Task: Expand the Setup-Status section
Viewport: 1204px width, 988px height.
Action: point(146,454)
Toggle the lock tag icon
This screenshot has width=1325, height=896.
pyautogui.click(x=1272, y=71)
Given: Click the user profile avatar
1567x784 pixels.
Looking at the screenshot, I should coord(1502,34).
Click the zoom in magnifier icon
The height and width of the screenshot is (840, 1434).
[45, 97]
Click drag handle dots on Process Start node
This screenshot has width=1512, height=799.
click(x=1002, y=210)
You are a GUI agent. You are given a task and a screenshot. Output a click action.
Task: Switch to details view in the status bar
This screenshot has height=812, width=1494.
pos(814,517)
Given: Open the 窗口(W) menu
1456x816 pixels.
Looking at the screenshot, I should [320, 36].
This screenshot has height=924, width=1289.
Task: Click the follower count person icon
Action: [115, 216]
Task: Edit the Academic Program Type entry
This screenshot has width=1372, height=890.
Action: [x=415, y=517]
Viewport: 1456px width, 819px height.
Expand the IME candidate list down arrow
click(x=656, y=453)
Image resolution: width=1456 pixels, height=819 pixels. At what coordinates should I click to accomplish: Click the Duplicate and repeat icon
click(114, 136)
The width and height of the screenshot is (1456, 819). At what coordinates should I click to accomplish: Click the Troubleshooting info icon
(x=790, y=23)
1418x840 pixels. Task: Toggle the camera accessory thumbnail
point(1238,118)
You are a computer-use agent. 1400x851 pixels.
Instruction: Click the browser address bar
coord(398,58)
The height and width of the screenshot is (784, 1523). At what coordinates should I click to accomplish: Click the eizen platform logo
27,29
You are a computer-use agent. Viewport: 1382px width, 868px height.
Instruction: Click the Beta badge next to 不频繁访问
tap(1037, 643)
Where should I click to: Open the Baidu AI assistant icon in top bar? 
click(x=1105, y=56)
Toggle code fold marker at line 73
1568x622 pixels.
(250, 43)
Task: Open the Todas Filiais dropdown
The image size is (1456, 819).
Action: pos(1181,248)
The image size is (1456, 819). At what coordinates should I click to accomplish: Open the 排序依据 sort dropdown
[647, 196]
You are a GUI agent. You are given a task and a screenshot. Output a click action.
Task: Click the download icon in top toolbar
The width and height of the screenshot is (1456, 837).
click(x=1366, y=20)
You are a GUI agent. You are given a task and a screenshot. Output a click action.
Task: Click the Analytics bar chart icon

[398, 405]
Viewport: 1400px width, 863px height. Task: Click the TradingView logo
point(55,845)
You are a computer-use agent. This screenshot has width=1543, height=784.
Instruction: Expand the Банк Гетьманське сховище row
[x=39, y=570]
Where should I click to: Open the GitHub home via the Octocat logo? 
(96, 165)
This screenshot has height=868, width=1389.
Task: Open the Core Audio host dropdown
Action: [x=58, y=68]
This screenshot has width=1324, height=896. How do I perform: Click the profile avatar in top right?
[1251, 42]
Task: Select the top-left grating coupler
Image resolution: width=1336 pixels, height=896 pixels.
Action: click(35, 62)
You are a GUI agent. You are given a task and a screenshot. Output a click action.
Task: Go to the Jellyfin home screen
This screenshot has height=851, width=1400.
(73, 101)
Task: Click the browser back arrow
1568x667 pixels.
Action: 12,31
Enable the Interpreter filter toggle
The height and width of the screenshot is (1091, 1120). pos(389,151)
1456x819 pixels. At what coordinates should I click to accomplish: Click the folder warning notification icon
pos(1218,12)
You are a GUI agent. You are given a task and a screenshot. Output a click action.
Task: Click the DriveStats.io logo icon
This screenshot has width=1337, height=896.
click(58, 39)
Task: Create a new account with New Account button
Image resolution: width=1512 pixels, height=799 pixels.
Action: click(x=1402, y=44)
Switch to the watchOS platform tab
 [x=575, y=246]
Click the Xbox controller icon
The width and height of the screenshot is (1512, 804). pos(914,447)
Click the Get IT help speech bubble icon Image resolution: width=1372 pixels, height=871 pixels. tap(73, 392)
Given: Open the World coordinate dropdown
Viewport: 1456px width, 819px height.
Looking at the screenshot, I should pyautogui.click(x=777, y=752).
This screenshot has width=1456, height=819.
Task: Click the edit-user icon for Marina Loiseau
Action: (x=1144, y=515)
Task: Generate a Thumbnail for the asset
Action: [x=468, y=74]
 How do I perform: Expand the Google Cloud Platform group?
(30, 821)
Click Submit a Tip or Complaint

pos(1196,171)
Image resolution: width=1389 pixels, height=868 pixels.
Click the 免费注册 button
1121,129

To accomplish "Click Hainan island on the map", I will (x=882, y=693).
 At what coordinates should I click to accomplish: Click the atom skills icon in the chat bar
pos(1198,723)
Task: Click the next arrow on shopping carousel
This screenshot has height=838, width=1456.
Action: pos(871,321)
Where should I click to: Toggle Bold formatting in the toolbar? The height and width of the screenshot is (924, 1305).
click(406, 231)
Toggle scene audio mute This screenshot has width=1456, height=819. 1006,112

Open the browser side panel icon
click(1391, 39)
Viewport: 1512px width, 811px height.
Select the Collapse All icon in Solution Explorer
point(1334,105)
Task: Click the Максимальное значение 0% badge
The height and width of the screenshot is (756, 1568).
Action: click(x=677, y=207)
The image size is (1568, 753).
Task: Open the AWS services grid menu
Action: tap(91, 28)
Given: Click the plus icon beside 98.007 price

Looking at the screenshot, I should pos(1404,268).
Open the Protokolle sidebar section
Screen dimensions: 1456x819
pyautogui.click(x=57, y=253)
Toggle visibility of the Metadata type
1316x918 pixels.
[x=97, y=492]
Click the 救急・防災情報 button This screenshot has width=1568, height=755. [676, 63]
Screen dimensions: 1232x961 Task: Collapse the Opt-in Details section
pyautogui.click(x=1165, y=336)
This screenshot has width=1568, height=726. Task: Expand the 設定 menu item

TO DO: The answer should be nothing more than the lines from the one with "Click the 救急・防災情報" through the end of the entries, restated word for word.

PROBLEM SOLUTION:
Click the 救急・防災情報 button This screenshot has width=1568, height=755. [676, 63]
Screen dimensions: 1232x961 Task: Collapse the Opt-in Details section
pyautogui.click(x=1165, y=336)
This screenshot has width=1568, height=726. Task: Expand the 設定 menu item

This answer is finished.